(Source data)

--------

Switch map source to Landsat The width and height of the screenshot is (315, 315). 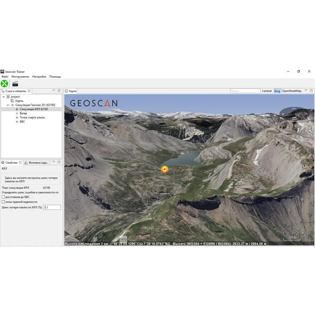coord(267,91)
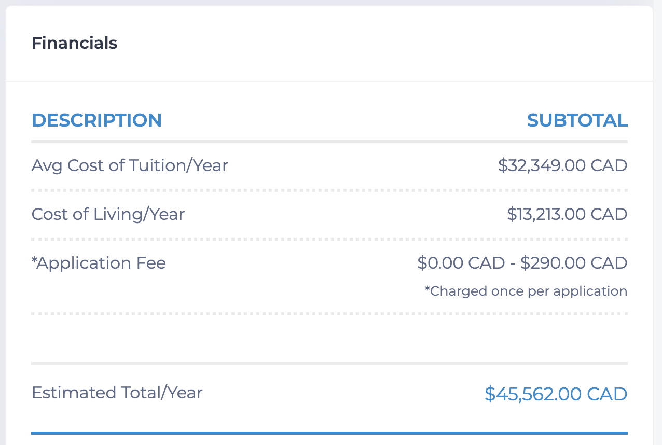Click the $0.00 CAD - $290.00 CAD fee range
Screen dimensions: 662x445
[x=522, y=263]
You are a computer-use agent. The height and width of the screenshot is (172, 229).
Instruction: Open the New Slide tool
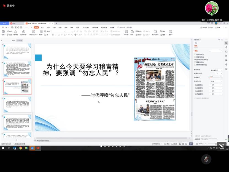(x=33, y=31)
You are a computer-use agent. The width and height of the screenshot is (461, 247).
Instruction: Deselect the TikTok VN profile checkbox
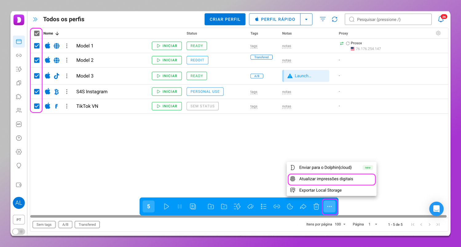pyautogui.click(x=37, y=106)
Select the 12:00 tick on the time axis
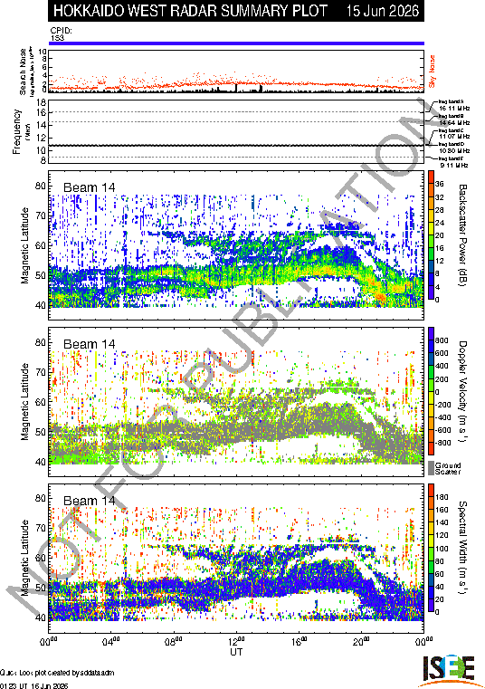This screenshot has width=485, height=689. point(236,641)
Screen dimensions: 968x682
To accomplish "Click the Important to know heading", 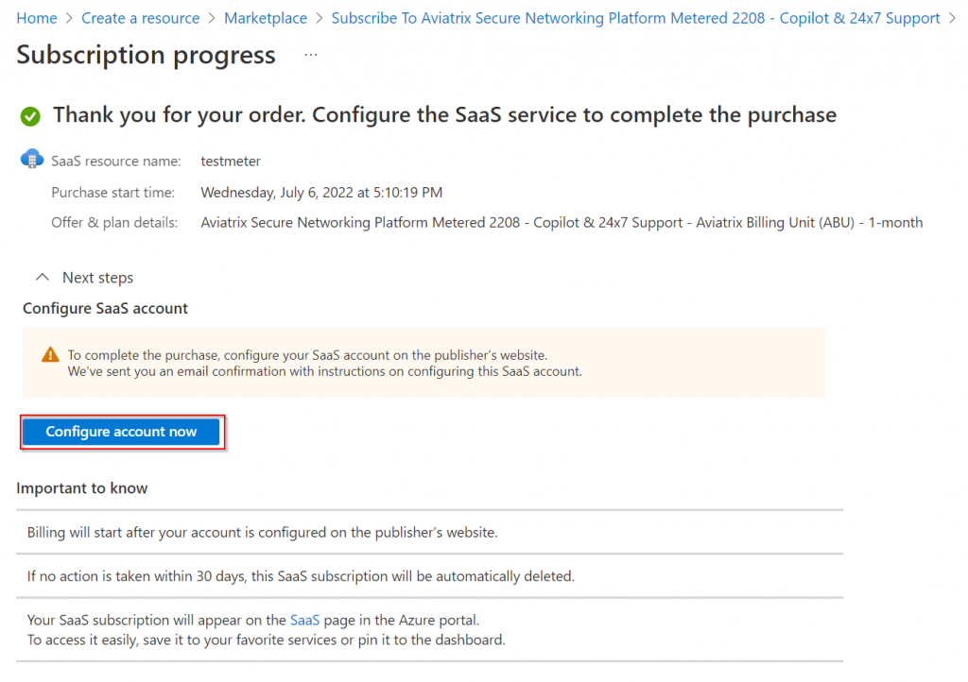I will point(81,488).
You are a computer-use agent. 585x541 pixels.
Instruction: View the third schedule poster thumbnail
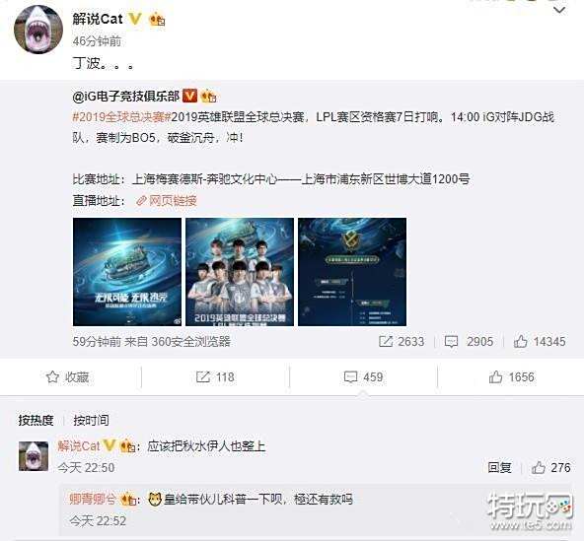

--------

▶ _Task statement_: Each line of the data that holds "agent" should be copied.

▶ _Answer section_:
You are a computer-use agent. The height and width of the screenshot is (172, 229).
You are a computer-use agent. The width and height of the screenshot is (461, 247).
You are a computer-use agent. 585x541 pixels.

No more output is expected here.